Towards an age of neuron speed
In the end, it looks as if the semantic core of a linguistic form takes about the same time to express, whatever the media. Speed as a dimension of human language production and reception simply ties in with the constant concern in human affairs to save time, boost efficiency, and gain in productivity, while also addressing human frailties and limitations. The critical feature facing us now is this: in an AI-fueled content future, where will the critical synapses occur for acceleration or compensation in language production, reception, and comprehension?
One such seismic shift in extreme communication could be intra-brain language manipulation, still in its infancy and highly science-fictional.
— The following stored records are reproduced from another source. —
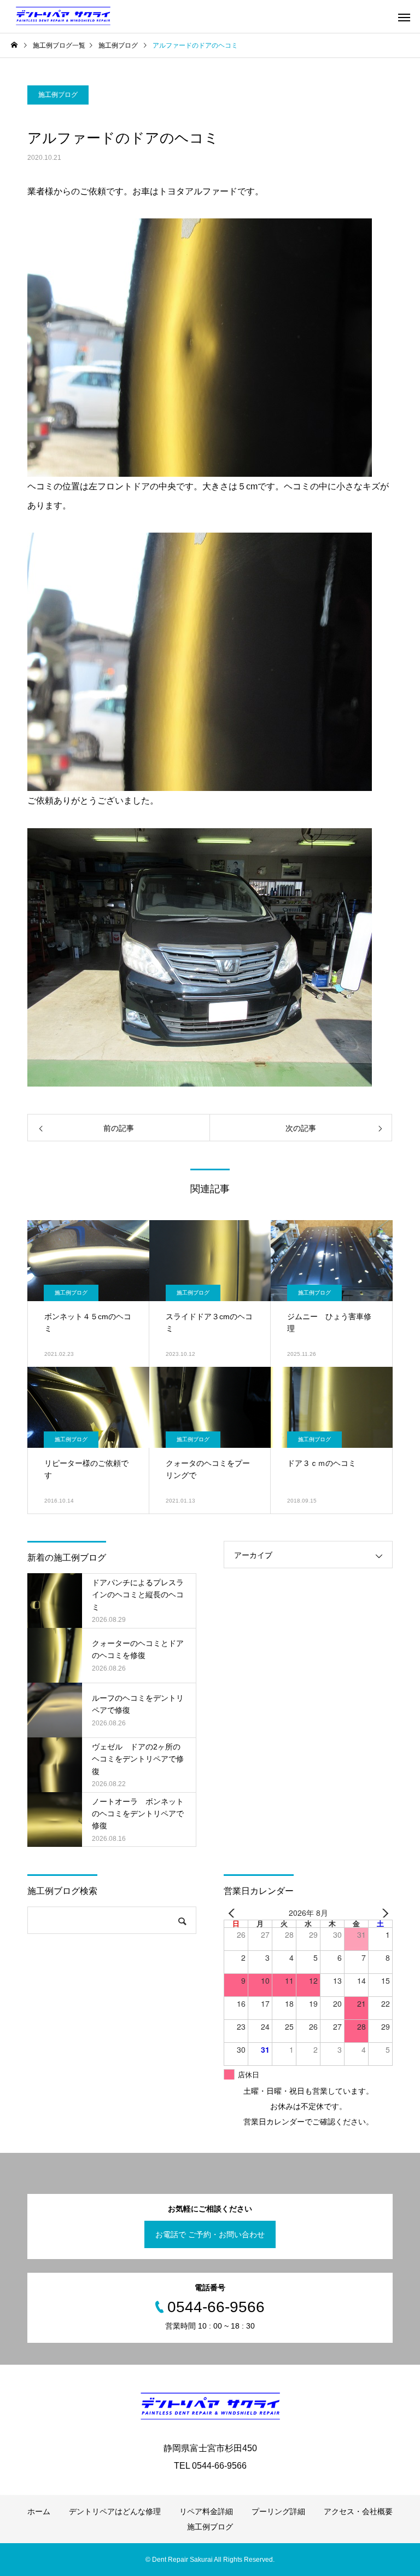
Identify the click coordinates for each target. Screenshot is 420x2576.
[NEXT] (382, 1913)
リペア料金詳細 (206, 2511)
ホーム (38, 2511)
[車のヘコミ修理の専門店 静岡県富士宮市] (63, 16)
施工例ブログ (58, 95)
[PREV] (234, 1913)
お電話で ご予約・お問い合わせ (210, 2234)
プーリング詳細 (278, 2511)
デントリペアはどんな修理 (115, 2511)
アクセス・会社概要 (358, 2511)
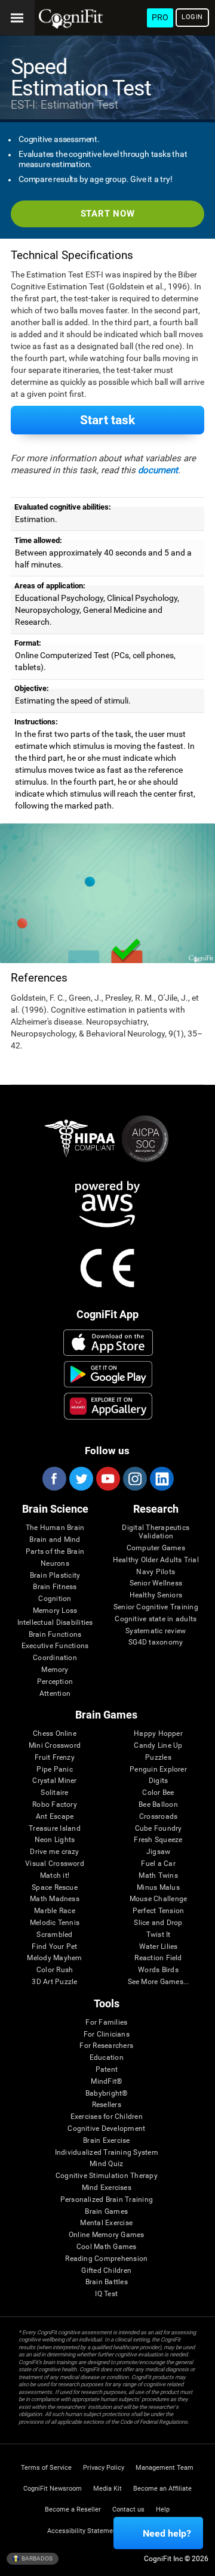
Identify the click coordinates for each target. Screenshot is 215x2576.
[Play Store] (108, 1374)
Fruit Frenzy (55, 1757)
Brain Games (106, 2212)
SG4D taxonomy (155, 1642)
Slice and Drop (158, 1923)
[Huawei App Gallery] (108, 1406)
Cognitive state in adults (155, 1619)
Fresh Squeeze (158, 1840)
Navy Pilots (155, 1572)
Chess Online (54, 1734)
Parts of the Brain (55, 1552)
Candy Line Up (158, 1746)
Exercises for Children (106, 2117)
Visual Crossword (54, 1864)
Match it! (54, 1876)
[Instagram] (134, 1479)
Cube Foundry (158, 1828)
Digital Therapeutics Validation (155, 1532)
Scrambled (54, 1935)
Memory (54, 1670)
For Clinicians (107, 2034)
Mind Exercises (106, 2188)
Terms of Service (46, 2468)
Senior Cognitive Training (155, 1607)
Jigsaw (158, 1852)
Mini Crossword (55, 1746)
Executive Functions (55, 1646)
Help (163, 2509)
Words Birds (158, 1970)
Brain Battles (106, 2282)
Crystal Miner (54, 1781)
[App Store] (108, 1342)
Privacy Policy (103, 2468)
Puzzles (158, 1757)
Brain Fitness (54, 1587)
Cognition (54, 1599)
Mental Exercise (106, 2223)
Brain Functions (55, 1635)
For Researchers (106, 2046)
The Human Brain (55, 1528)
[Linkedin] (161, 1479)
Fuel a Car (158, 1864)
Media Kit (107, 2488)
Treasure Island (55, 1828)
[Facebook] (53, 1479)
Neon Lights (55, 1840)
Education (107, 2058)
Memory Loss (55, 1611)
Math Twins (158, 1876)
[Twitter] (80, 1479)
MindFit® (106, 2082)
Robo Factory (54, 1805)
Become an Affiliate (162, 2488)
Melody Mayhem (54, 1958)
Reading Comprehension (106, 2259)
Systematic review (155, 1631)
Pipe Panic (54, 1769)
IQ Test (106, 2294)
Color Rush (54, 1970)
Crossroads (158, 1817)
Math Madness (54, 1899)
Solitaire (54, 1793)
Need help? (167, 2533)
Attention (54, 1694)
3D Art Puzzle (54, 1982)
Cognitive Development (106, 2129)
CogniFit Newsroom (52, 2488)
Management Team (165, 2468)
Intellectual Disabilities (55, 1623)
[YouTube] (107, 1479)
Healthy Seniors (156, 1595)
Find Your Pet (54, 1947)
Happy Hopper (158, 1734)
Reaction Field (158, 1958)
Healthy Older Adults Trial (156, 1560)
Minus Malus (158, 1888)
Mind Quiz (106, 2164)
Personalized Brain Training (106, 2200)
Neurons (55, 1564)
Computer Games (156, 1548)
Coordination (55, 1658)
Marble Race (54, 1911)
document (158, 470)
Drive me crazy (54, 1852)
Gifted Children (106, 2271)
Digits (158, 1781)
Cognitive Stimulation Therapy (107, 2176)
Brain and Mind (54, 1540)
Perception (55, 1682)
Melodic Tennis (54, 1923)
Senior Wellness (156, 1583)
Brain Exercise (106, 2141)
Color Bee (158, 1793)
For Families (106, 2022)
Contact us (128, 2509)
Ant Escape (54, 1817)
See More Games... (158, 1982)
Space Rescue (55, 1888)
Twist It (158, 1935)
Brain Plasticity (55, 1575)
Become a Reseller (73, 2509)
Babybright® (106, 2093)
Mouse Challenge (159, 1899)
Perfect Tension (159, 1911)
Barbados (36, 2558)
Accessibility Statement (83, 2531)
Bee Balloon (158, 1805)
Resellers (106, 2105)
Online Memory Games (107, 2235)
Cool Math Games (106, 2247)
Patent (107, 2070)
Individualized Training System (106, 2153)
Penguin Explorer (158, 1769)
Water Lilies (158, 1947)
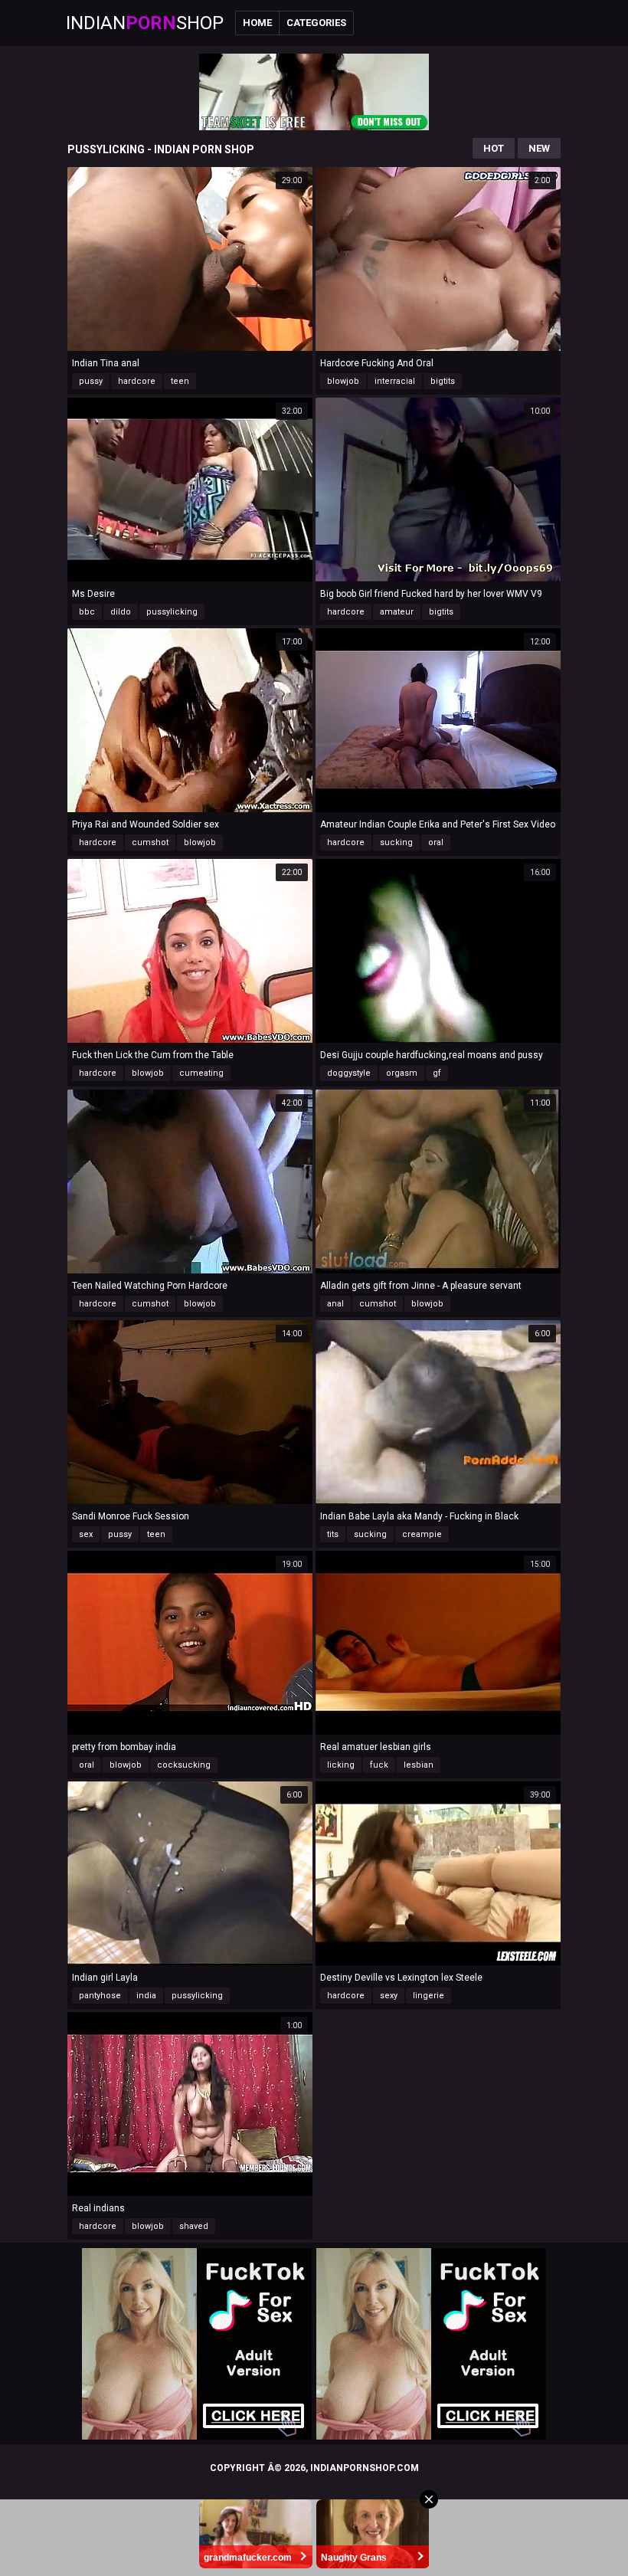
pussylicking (172, 612)
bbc (87, 612)
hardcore (136, 381)
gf (437, 1073)
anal (335, 1304)
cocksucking (184, 1765)
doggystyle (349, 1073)
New (539, 148)
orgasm (401, 1073)
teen (180, 381)
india (146, 1996)
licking (341, 1765)
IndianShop (145, 23)
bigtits (442, 381)
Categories (316, 22)
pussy (91, 381)
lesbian (418, 1765)
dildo (120, 612)
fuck (379, 1765)
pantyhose (100, 1996)
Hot (493, 148)
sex (86, 1534)
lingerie (428, 1996)
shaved (193, 2226)
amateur (397, 612)
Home (257, 22)
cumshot (150, 842)
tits (333, 1534)
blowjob (343, 381)
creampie (422, 1534)
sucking (396, 842)
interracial (395, 381)
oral (435, 842)
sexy (388, 1996)
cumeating (201, 1073)
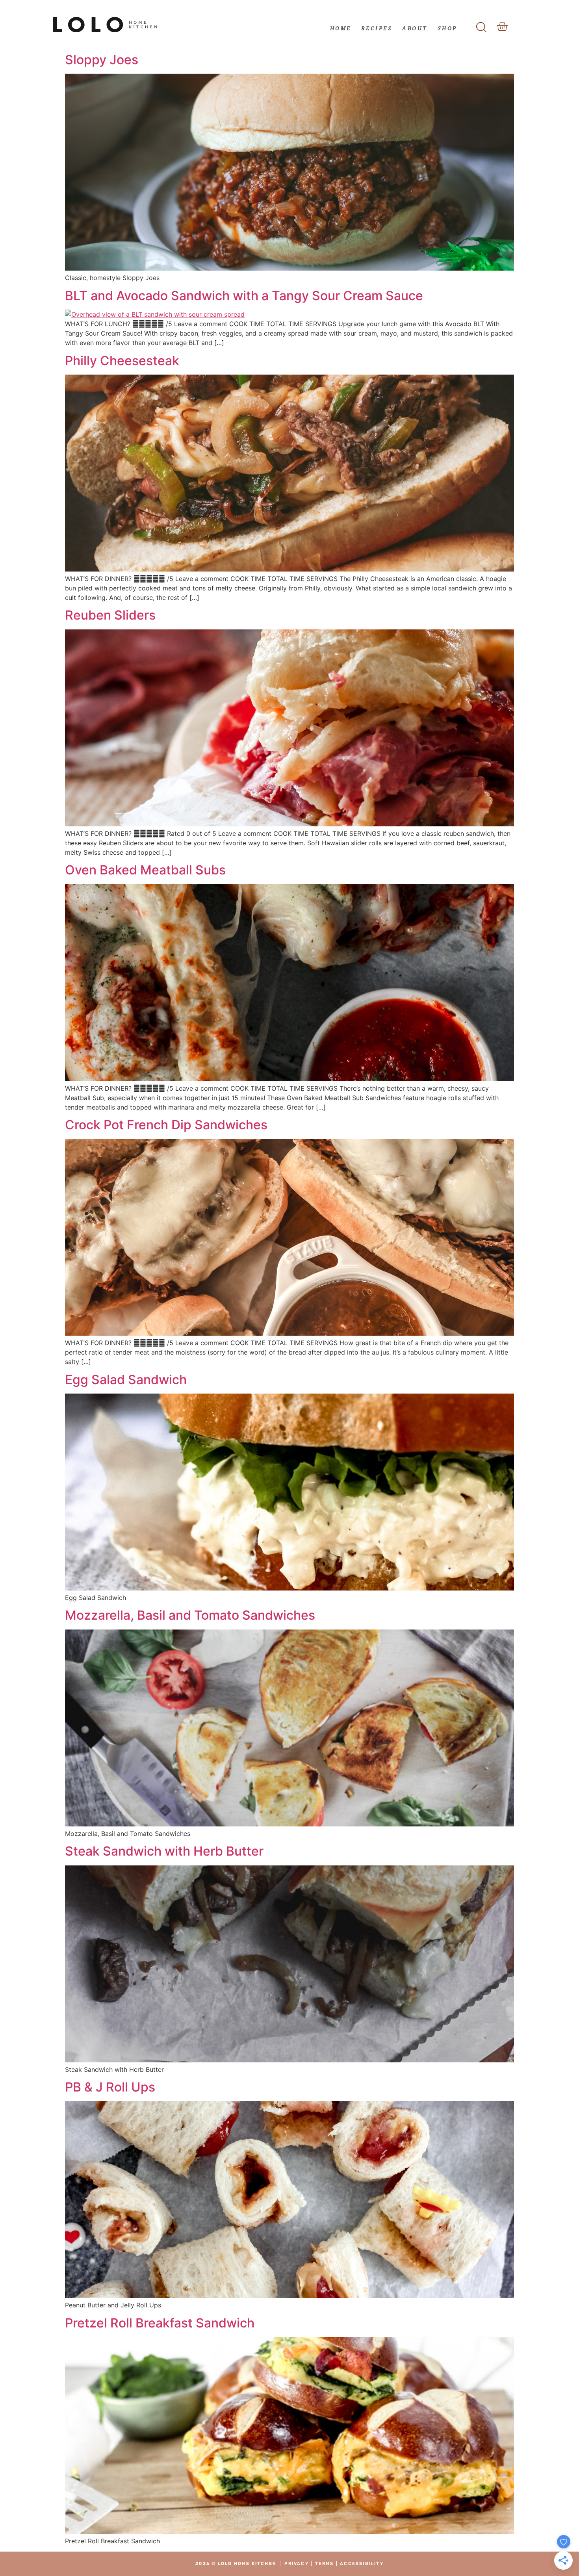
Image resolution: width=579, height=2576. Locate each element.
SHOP (447, 28)
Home (340, 28)
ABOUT (415, 28)
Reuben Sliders (110, 615)
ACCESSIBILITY (362, 2563)
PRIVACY (296, 2563)
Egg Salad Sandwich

Experiments have been carried out to link brain stimulation directly to language processing. The idea would be to enable brain- or otherwise damaged individuals to send messages straight from their brain to a display device, bypassing such organs of eloquence as mouths, tongues, and larynxes, or fingers, keyboards, and pens.
The further ambition is that we will somehow be able to exchange “speech” (or linguistic content) directly — and hence super-fast — from one brain via an artifical network to another brain. In a sense this would be the end of articulated, expressive, linear language as we know it.
This potential technology also raises the critical issue of the “deprivatization” of thought. Brain-to-brain could mean there would be no personal ego left to fashion the rhetoric of what we wish to say to someone: our raw “thoughts” would in a sense be uncontrollable. And would there be different languages to negotiate?
Future brain scenarios raise the prospect of sharing at speed a conceptual idiom, abolishing the need for uttering a linear sequence of sounds and intonations. Yet there would surely have to be some vehicle for negotiating our relations between two brains — the neural equivalent of a conversation. It is also possible that the brain doesn’t just represent existing information in some form, but actively constructs it in a constant flow. What kind of world would it be if we are all swirling our thought lines through virtual space instantaneously?
This should have taken about 23 minutes to read…!!